━━━ RECORDS FOR PROCESSING ━━━
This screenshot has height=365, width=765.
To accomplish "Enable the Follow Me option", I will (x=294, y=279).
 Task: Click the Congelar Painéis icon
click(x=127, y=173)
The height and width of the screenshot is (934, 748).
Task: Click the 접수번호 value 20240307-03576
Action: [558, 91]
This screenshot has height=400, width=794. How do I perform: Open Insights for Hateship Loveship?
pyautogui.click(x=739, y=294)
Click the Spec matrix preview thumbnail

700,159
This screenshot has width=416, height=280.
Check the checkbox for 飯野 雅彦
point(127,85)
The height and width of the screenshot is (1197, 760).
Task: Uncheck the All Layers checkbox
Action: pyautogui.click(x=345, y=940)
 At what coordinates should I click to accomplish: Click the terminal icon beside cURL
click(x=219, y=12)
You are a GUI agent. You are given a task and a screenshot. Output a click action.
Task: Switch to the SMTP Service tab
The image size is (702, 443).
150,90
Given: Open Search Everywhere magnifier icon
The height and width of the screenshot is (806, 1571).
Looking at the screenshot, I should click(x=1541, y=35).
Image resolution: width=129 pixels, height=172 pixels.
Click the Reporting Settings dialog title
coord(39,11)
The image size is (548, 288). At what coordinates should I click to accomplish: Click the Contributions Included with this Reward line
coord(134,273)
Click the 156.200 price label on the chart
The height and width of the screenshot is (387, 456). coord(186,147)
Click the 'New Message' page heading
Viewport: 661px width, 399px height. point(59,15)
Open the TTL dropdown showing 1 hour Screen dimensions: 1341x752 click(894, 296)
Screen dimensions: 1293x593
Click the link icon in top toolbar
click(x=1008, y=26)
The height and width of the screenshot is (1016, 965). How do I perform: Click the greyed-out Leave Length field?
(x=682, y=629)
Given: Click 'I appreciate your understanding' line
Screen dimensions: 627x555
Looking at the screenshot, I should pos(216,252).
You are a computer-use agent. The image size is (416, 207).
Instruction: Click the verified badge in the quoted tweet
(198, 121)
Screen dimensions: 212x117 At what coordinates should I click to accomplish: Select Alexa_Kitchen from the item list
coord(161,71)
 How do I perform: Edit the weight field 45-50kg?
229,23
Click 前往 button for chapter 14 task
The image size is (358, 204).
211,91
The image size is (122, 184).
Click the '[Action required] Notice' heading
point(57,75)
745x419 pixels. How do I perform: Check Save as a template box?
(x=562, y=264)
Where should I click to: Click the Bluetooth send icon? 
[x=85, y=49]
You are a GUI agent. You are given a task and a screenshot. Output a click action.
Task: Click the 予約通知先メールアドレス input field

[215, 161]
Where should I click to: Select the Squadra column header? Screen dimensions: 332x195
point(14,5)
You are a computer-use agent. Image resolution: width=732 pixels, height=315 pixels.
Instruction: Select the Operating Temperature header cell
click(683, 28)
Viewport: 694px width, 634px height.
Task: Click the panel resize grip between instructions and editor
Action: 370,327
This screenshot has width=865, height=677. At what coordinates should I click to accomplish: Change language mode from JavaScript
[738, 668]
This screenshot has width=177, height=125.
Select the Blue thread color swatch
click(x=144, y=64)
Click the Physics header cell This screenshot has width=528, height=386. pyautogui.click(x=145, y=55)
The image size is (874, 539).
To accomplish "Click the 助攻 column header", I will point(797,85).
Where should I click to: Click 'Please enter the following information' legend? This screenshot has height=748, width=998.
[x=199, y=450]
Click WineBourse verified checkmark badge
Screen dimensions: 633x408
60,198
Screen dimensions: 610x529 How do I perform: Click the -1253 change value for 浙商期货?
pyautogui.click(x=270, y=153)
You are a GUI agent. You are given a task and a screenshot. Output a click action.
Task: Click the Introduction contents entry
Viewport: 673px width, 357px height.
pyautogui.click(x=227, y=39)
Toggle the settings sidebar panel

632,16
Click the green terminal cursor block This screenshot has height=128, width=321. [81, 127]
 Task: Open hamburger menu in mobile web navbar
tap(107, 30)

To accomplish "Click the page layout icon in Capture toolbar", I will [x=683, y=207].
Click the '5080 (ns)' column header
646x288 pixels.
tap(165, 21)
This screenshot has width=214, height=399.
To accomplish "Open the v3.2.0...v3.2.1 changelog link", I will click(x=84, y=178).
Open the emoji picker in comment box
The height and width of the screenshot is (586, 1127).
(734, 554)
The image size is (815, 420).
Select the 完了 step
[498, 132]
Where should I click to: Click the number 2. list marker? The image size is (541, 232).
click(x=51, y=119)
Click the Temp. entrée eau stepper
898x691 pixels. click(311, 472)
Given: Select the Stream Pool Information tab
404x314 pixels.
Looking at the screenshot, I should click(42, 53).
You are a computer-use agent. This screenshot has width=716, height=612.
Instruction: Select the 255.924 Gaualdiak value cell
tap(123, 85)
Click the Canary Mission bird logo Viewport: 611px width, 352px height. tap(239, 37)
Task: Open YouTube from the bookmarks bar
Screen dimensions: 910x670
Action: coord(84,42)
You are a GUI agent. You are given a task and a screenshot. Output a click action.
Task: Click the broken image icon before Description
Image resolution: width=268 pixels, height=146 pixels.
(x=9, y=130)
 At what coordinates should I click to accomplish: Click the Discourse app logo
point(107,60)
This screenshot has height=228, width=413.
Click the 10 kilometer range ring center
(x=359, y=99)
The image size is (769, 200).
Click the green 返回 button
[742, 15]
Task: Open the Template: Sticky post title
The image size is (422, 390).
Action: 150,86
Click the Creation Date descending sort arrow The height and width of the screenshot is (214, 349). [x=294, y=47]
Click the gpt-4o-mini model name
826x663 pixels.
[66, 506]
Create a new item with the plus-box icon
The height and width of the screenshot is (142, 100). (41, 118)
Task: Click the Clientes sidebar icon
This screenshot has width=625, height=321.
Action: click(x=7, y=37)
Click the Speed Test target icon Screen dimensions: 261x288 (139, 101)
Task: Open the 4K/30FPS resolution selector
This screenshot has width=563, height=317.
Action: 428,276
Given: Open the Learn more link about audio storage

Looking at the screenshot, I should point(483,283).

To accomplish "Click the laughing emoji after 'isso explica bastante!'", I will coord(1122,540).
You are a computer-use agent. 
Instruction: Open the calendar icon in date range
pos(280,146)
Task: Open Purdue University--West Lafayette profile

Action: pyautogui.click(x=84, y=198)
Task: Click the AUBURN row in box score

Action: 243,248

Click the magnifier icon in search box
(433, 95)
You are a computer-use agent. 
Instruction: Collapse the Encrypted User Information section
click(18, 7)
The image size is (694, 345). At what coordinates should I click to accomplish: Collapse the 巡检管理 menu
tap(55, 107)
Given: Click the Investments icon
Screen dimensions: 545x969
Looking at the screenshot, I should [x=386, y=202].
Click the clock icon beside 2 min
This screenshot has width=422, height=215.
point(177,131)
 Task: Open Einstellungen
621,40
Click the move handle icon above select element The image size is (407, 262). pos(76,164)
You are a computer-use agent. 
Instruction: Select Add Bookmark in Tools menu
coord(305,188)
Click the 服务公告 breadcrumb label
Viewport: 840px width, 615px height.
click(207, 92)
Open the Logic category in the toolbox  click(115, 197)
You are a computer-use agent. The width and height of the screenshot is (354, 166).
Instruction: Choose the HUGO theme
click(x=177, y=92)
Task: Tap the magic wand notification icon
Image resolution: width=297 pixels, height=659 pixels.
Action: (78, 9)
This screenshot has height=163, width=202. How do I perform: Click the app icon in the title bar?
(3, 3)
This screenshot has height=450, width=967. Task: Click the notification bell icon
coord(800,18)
━━━
▶ [PROBLEM DETAILS] The whole listing is to be transcribed exactly.

▶ [THE COMPLETED TASK]
This screenshot has height=365, width=765.
To accomplish "Enable the Follow Me option", I will (x=294, y=279).
 Task: Click the Congelar Painéis icon
click(x=127, y=173)
The height and width of the screenshot is (934, 748).
Task: Click the 접수번호 value 20240307-03576
Action: [558, 91]
This screenshot has height=400, width=794. How do I perform: Open Insights for Hateship Loveship?
pyautogui.click(x=739, y=294)
Click the Spec matrix preview thumbnail

700,159
This screenshot has width=416, height=280.
Check the checkbox for 飯野 雅彦
point(127,85)
The height and width of the screenshot is (1197, 760).
Task: Uncheck the All Layers checkbox
Action: pyautogui.click(x=345, y=940)
 At what coordinates should I click to accomplish: Click the terminal icon beside cURL
click(x=219, y=12)
You are a GUI agent. You are given a task and a screenshot. Output a click action.
Task: Switch to the SMTP Service tab
The image size is (702, 443).
150,90
Given: Open Search Everywhere magnifier icon
The height and width of the screenshot is (806, 1571).
Looking at the screenshot, I should click(x=1541, y=35).
Image resolution: width=129 pixels, height=172 pixels.
Click the Reporting Settings dialog title
coord(39,11)
The image size is (548, 288). At what coordinates should I click to accomplish: Click the Contributions Included with this Reward line
coord(134,273)
Click the 156.200 price label on the chart
The height and width of the screenshot is (387, 456). coord(186,147)
Click the 'New Message' page heading
Viewport: 661px width, 399px height. point(59,15)
Open the TTL dropdown showing 1 hour Screen dimensions: 1341x752 click(894, 296)
Screen dimensions: 1293x593
Click the link icon in top toolbar
click(x=1008, y=26)
The height and width of the screenshot is (1016, 965). How do I perform: Click the greyed-out Leave Length field?
(x=682, y=629)
Given: Click 'I appreciate your understanding' line
Screen dimensions: 627x555
Looking at the screenshot, I should pos(216,252).
You are a computer-use agent. The image size is (416, 207).
Instruction: Click the verified badge in the quoted tweet
(198, 121)
Screen dimensions: 212x117 At what coordinates should I click to accomplish: Select Alexa_Kitchen from the item list
coord(161,71)
 How do I perform: Edit the weight field 45-50kg?
229,23
Click 前往 button for chapter 14 task
The image size is (358, 204).
211,91
The image size is (122, 184).
Click the '[Action required] Notice' heading
point(57,75)
745x419 pixels. How do I perform: Check Save as a template box?
(x=562, y=264)
Where should I click to: Click the Bluetooth send icon? 
[x=85, y=49]
You are a GUI agent. You are given a task and a screenshot. Output a click action.
Task: Click the 予約通知先メールアドレス input field

[215, 161]
Where should I click to: Select the Squadra column header? Screen dimensions: 332x195
point(14,5)
You are a computer-use agent. Image resolution: width=732 pixels, height=315 pixels.
Instruction: Select the Operating Temperature header cell
click(683, 28)
Viewport: 694px width, 634px height.
Task: Click the panel resize grip between instructions and editor
Action: 370,327
This screenshot has width=865, height=677. At what coordinates should I click to accomplish: Change language mode from JavaScript
[738, 668]
This screenshot has width=177, height=125.
Select the Blue thread color swatch
click(x=144, y=64)
Click the Physics header cell This screenshot has width=528, height=386. pyautogui.click(x=145, y=55)
The image size is (874, 539).
To accomplish "Click the 助攻 column header", I will point(797,85).
Where should I click to: Click 'Please enter the following information' legend? This screenshot has height=748, width=998.
[x=199, y=450]
Click WineBourse verified checkmark badge
Screen dimensions: 633x408
60,198
Screen dimensions: 610x529 How do I perform: Click the -1253 change value for 浙商期货?
pyautogui.click(x=270, y=153)
You are a GUI agent. You are given a task and a screenshot. Output a click action.
Task: Click the Introduction contents entry
Viewport: 673px width, 357px height.
pyautogui.click(x=227, y=39)
Toggle the settings sidebar panel

632,16
Click the green terminal cursor block This screenshot has height=128, width=321. [81, 127]
 Task: Open hamburger menu in mobile web navbar
tap(107, 30)

To accomplish "Click the page layout icon in Capture toolbar", I will [x=683, y=207].
Click the '5080 (ns)' column header
646x288 pixels.
tap(165, 21)
This screenshot has width=214, height=399.
To accomplish "Open the v3.2.0...v3.2.1 changelog link", I will click(x=84, y=178).
Open the emoji picker in comment box
The height and width of the screenshot is (586, 1127).
(734, 554)
The image size is (815, 420).
Select the 完了 step
[498, 132]
Where should I click to: Click the number 2. list marker? The image size is (541, 232).
click(x=51, y=119)
Click the Temp. entrée eau stepper
898x691 pixels. click(311, 472)
Given: Select the Stream Pool Information tab
404x314 pixels.
Looking at the screenshot, I should click(42, 53).
You are a computer-use agent. This screenshot has width=716, height=612.
Instruction: Select the 255.924 Gaualdiak value cell
tap(123, 85)
Click the Canary Mission bird logo Viewport: 611px width, 352px height. tap(239, 37)
Task: Open YouTube from the bookmarks bar
Screen dimensions: 910x670
Action: coord(84,42)
You are a GUI agent. You are given a task and a screenshot. Output a click action.
Task: Click the broken image icon before Description
Image resolution: width=268 pixels, height=146 pixels.
(x=9, y=130)
 At what coordinates should I click to accomplish: Click the Discourse app logo
point(107,60)
This screenshot has height=228, width=413.
Click the 10 kilometer range ring center
(x=359, y=99)
The image size is (769, 200).
Click the green 返回 button
[742, 15]
Task: Open the Template: Sticky post title
The image size is (422, 390).
Action: 150,86
Click the Creation Date descending sort arrow The height and width of the screenshot is (214, 349). [x=294, y=47]
Click the gpt-4o-mini model name
826x663 pixels.
[66, 506]
Create a new item with the plus-box icon
The height and width of the screenshot is (142, 100). (41, 118)
Task: Click the Clientes sidebar icon
This screenshot has width=625, height=321.
Action: click(x=7, y=37)
Click the Speed Test target icon Screen dimensions: 261x288 (139, 101)
Task: Open the 4K/30FPS resolution selector
This screenshot has width=563, height=317.
Action: 428,276
Given: Open the Learn more link about audio storage

Looking at the screenshot, I should point(483,283).

To accomplish "Click the laughing emoji after 'isso explica bastante!'", I will coord(1122,540).
You are a computer-use agent. 
Instruction: Open the calendar icon in date range
pos(280,146)
Task: Open Purdue University--West Lafayette profile

Action: pyautogui.click(x=84, y=198)
Task: Click the AUBURN row in box score

Action: 243,248

Click the magnifier icon in search box
(433, 95)
You are a computer-use agent. 
Instruction: Collapse the Encrypted User Information section
click(18, 7)
The image size is (694, 345). At what coordinates should I click to accomplish: Collapse the 巡检管理 menu
tap(55, 107)
Given: Click the Investments icon
Screen dimensions: 545x969
Looking at the screenshot, I should [x=386, y=202].
Click the clock icon beside 2 min
This screenshot has width=422, height=215.
point(177,131)
 Task: Open Einstellungen
621,40
Click the move handle icon above select element The image size is (407, 262). pos(76,164)
You are a computer-use agent. 
Instruction: Select Add Bookmark in Tools menu
coord(305,188)
Click the 服务公告 breadcrumb label
Viewport: 840px width, 615px height.
click(207, 92)
Open the Logic category in the toolbox  click(115, 197)
You are a computer-use agent. The width and height of the screenshot is (354, 166).
Instruction: Choose the HUGO theme
click(x=177, y=92)
Task: Tap the magic wand notification icon
Image resolution: width=297 pixels, height=659 pixels.
Action: (78, 9)
This screenshot has height=163, width=202. How do I perform: Click the app icon in the title bar?
(3, 3)
This screenshot has height=450, width=967. Task: Click the notification bell icon
coord(800,18)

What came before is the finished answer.